It'd been five years since we'd vacationed on Cape San Blas, a narrow peninsula that points its finger away from the Florida panhandle and out into the Gulf of Mexico. Coming back to one of our favorite beaches was exciting, but for me, it held a special significance. The fall following our return from the Cape in 2007, I discovered Writing.com. And the first fictional story I posted there that was written for an audience, (unlike all the journal-format scribblings I'd done up to that point), was inspired by my real-life events that took place on Cape San Blas.
Last week while I walked on the beach, I thought a lot about that story and reflected on my writing journey from 2007 until now. My mind wanders when I beach comb; it is one of my favorite activities, a peaceful time when I marvel at the beauty of the sea and all the treasures she holds. The sound of the surf, the salty smell of the sea air, and the sun's heat intoxicate and inspire the writer in me.
The first day of every vacation we spend at Cape San Blas, I decide on a certain and specific item I hope to find while combing the beach. One year, it was a whole, intact sand dollar. Another year, I searched for a perfect, unbroken spiral seashell. Walking the beach becomes a sort of Where's Waldo scavenger hunt, with a prize hidden out in plain sight.
This year, I decided to find a shark's tooth on the beach.
As my eyes drifted up and down the wet, hard-packed sand at the sea's edge, I thought about how similar my beach combing quests were to the way I approach story writing. Ever since that first story back in 2007, I've started each new piece of fiction with a specific challenge in mind for myself. I try something new, something I've never attempted before. I wrote my first story in third-person, which is the natural, organic comfort zone for my muse. So in subsequent stories, I've tried first person, second person, and omniscient narrations. I throw myself into new genres, experiment with unreliable narrators. Once in a while, I write with pen and paper instead of typing on a computer. The idea isn't to rigorously challenge myself, so much as to give fresh focus to each new project, to heighten each experience and invite the unexpected into the mix.

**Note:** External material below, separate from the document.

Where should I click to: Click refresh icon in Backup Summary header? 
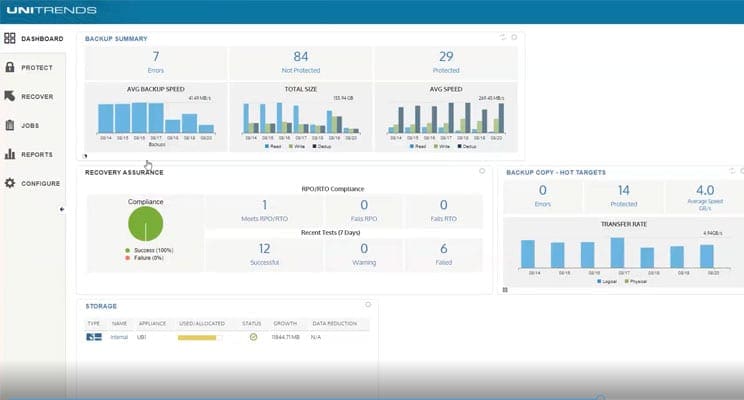pyautogui.click(x=503, y=37)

In past years, I've successfully found the beach object of my desire. And next to pristine sand dollars and perfectly curvaceous spirals, I have bowls of broken shells, each beautiful for a special, one-of-a-kind reason, collected along the way. This year, I didn't find a shark's tooth. But that's okay; some challenges push you further, make you wait while you work harder for your results. This happens in my writing, too. Some stories fall short and don't capture the magic I intend, the first time around. Sometimes, I have to carry that focus into the next project until I master that which I grasped, maybe held for brief moments, but let slip away by the end.
One thing's for sure, while I hunted for that elusive shark's tooth, the balmy breeze and sugary sands of Cape San Blas inspired the writer in me, just as it did five years ago.
What new writing technique have you challenged yourself with lately? How'd the story turn out?